• [Stored records]

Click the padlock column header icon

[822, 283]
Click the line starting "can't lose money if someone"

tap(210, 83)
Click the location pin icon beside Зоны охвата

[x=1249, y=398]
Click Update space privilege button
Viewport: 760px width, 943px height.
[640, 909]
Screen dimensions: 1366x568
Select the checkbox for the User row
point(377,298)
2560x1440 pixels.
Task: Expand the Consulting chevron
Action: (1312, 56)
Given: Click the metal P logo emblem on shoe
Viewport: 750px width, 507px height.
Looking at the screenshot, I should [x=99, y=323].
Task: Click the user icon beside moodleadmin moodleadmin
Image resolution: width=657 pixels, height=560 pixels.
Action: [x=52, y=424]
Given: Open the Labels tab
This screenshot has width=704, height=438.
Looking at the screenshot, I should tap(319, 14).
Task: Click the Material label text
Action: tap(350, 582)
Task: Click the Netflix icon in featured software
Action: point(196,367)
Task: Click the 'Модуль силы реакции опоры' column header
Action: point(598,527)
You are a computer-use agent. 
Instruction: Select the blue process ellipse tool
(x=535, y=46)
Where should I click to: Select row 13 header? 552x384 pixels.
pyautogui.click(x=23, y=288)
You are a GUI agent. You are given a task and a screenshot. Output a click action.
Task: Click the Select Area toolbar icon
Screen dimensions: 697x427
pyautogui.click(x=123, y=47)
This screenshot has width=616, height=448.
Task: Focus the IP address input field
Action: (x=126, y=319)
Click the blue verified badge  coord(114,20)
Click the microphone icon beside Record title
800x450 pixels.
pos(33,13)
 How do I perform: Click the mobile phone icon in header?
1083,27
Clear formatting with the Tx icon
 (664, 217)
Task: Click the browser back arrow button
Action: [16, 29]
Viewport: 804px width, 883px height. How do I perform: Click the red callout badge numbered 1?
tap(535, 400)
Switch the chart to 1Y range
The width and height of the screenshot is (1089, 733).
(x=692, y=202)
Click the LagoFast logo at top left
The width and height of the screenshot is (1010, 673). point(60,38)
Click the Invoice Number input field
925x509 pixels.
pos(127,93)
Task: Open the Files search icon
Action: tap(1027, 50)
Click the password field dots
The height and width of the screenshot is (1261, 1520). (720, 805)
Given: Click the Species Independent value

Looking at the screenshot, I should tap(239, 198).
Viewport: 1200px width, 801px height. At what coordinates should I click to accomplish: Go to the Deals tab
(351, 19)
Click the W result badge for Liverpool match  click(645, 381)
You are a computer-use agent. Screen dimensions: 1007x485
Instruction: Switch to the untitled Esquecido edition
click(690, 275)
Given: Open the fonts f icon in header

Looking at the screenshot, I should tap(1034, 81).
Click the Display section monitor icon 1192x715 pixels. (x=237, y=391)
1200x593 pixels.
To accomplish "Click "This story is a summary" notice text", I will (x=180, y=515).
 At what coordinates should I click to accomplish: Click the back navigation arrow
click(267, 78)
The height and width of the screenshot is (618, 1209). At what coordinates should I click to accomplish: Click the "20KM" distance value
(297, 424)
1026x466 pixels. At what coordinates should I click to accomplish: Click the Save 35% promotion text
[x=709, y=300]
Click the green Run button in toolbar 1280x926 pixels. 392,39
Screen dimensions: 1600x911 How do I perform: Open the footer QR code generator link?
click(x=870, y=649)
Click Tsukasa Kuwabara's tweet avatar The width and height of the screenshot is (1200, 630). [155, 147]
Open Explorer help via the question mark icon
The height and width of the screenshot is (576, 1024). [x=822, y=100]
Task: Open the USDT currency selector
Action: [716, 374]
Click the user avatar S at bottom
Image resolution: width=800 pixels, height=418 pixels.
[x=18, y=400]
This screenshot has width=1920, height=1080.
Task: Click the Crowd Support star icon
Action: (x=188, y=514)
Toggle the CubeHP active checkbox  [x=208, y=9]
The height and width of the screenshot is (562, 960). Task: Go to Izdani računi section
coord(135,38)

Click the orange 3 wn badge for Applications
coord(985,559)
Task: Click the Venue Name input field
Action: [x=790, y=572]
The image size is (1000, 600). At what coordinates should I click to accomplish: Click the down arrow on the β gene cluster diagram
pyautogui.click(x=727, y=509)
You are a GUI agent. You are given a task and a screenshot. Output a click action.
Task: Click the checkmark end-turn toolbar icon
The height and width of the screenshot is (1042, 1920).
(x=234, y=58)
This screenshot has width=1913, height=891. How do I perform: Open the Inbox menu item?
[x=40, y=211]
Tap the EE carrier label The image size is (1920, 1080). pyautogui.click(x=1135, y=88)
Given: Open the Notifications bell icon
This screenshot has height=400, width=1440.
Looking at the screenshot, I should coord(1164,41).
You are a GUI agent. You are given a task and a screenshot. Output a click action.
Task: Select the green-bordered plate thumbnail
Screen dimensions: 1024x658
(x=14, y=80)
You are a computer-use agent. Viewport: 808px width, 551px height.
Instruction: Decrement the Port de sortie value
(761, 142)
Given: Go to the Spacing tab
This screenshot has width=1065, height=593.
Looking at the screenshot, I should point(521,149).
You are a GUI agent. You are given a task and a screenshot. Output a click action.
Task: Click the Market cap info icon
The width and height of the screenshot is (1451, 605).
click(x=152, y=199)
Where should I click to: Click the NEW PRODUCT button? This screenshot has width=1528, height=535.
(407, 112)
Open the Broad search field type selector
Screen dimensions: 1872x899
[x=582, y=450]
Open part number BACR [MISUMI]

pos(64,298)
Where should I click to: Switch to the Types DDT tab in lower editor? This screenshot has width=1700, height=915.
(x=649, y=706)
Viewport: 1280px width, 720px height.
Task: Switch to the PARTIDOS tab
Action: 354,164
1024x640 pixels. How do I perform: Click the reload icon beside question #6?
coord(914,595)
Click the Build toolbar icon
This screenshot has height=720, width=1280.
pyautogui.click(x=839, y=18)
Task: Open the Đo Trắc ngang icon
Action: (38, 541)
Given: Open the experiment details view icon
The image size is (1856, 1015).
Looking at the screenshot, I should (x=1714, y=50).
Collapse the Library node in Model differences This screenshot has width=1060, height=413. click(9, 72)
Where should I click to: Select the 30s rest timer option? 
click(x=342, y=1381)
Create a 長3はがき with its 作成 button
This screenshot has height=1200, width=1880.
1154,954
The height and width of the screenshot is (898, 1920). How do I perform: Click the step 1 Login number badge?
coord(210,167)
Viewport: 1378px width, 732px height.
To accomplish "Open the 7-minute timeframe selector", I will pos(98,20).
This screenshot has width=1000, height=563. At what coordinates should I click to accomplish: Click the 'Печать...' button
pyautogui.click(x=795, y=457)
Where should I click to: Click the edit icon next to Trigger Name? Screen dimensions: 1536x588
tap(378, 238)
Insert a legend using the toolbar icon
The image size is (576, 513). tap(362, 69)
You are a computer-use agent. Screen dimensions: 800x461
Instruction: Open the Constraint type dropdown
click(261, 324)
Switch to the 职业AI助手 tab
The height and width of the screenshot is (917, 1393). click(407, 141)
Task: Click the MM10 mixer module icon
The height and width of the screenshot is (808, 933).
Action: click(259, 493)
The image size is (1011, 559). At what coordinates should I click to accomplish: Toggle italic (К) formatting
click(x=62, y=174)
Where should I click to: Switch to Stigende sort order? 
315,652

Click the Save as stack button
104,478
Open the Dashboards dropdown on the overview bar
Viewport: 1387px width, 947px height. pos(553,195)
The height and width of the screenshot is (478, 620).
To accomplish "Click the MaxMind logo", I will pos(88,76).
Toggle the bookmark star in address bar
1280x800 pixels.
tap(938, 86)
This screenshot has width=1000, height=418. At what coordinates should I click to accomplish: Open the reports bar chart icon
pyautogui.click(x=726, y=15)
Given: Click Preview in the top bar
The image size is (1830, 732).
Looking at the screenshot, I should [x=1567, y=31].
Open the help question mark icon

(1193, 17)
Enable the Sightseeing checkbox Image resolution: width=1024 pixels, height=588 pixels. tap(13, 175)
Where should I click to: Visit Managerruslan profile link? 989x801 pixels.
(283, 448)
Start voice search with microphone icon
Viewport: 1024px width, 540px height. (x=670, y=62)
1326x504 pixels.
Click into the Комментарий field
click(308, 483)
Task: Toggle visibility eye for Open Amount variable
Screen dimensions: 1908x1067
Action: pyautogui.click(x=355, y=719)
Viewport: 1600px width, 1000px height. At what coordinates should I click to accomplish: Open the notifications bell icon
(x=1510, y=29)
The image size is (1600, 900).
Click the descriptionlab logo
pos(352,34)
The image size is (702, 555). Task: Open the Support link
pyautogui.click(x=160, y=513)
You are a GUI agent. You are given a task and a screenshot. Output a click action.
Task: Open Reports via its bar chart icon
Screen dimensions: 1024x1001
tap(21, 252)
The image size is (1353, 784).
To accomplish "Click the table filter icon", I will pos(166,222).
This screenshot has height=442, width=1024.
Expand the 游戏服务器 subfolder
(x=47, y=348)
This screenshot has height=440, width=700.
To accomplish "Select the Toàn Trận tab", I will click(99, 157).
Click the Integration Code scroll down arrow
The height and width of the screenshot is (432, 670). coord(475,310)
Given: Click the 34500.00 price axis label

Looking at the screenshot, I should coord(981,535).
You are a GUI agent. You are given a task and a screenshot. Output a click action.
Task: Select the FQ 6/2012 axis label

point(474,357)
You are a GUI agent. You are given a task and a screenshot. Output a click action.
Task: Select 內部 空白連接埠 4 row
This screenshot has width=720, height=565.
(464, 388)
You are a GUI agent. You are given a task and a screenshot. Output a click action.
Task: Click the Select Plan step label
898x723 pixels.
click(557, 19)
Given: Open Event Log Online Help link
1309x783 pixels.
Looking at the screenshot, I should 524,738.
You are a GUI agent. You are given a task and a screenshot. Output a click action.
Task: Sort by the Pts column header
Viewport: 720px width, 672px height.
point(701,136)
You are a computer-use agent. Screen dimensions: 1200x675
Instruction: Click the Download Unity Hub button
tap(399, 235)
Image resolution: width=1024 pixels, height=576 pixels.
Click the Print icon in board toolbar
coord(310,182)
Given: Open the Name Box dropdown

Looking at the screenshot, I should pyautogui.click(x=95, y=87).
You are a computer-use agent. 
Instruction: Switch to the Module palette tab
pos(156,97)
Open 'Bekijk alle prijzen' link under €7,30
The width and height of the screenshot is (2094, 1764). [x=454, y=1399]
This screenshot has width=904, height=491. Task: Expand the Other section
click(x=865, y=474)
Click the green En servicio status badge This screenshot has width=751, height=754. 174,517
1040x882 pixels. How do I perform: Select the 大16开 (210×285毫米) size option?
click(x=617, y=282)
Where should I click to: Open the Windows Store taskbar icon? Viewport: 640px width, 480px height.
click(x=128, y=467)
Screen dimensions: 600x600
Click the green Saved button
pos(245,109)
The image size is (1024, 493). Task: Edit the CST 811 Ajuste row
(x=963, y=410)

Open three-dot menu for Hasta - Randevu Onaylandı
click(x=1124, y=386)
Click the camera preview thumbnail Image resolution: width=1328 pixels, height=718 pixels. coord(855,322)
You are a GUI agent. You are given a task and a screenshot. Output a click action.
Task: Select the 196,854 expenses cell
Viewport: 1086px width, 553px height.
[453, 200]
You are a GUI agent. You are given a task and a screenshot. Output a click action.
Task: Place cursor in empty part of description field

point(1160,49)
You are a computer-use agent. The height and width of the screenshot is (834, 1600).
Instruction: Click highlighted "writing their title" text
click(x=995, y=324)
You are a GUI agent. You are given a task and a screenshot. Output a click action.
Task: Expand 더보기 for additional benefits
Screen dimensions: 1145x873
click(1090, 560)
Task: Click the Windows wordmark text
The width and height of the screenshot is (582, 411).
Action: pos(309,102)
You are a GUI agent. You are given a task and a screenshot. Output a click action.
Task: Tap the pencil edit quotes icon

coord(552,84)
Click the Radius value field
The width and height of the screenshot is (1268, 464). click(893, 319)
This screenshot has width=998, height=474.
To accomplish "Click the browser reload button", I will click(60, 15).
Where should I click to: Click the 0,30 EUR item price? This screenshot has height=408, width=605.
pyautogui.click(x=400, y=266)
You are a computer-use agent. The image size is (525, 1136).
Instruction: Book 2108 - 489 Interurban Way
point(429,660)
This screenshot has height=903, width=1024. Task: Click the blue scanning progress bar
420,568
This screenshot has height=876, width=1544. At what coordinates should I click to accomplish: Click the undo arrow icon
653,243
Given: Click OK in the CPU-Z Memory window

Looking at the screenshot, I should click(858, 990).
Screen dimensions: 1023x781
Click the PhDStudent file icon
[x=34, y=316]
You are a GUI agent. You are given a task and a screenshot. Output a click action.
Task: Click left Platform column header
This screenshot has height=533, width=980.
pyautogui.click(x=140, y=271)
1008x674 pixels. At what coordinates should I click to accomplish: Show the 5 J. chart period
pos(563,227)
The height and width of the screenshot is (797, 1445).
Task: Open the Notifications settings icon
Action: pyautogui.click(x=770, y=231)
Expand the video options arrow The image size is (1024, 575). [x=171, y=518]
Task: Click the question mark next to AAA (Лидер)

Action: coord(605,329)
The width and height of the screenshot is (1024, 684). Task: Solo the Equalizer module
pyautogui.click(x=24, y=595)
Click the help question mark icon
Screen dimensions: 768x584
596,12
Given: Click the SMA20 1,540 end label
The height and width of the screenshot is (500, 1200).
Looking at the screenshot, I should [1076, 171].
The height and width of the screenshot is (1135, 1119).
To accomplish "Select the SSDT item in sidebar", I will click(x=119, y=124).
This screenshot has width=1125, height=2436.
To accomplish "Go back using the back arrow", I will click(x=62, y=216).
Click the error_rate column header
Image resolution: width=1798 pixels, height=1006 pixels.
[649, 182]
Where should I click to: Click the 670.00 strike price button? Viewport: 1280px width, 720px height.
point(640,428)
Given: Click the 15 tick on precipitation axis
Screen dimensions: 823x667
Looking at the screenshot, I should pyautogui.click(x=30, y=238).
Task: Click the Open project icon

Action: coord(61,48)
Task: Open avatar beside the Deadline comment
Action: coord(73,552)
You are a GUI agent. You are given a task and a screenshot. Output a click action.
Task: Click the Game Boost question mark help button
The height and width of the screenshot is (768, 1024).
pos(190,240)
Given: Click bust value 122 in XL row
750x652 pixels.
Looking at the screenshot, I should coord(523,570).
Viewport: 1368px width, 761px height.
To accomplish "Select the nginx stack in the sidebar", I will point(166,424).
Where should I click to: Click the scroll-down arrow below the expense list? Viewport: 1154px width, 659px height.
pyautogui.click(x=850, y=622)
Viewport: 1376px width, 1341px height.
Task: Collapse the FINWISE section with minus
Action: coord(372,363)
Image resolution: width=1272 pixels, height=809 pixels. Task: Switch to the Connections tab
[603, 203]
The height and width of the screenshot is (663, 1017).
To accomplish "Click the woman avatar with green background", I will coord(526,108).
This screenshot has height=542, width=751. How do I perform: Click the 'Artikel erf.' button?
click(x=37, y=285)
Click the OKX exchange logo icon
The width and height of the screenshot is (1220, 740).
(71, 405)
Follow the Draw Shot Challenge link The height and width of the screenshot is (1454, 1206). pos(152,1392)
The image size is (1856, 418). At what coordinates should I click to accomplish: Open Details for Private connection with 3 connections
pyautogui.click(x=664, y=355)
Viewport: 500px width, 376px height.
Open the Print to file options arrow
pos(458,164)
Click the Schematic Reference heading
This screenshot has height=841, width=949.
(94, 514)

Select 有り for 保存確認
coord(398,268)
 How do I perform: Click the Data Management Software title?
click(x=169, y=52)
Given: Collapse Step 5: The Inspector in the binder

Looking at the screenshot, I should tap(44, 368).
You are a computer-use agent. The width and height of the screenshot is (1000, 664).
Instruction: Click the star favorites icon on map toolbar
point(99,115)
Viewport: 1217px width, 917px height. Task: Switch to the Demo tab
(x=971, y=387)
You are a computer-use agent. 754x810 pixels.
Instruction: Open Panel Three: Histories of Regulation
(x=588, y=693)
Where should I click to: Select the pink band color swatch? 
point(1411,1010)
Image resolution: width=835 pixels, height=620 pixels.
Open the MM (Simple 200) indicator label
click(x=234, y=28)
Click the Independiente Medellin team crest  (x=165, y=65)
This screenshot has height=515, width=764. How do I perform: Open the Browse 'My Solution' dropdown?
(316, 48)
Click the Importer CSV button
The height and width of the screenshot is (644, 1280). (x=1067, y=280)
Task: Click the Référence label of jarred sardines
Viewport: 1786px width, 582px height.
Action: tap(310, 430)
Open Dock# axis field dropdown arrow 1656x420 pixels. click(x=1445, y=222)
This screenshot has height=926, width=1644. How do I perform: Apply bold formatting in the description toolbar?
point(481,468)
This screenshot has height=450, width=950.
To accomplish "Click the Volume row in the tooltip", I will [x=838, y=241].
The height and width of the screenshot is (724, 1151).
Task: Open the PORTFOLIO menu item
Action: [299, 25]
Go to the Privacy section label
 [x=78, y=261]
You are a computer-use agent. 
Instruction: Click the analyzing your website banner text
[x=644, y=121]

• [Instructions to follow] Set down precisely the lines above between the line holding "Click the user avatar S at bottom" and the line holding "Toggle the CubeHP", inclusive, and nothing beyond them.

• [Exercise result]
Click the user avatar S at bottom
Image resolution: width=800 pixels, height=418 pixels.
[x=18, y=400]
This screenshot has width=1920, height=1080.
Task: Click the Crowd Support star icon
Action: (x=188, y=514)
Toggle the CubeHP active checkbox  [x=208, y=9]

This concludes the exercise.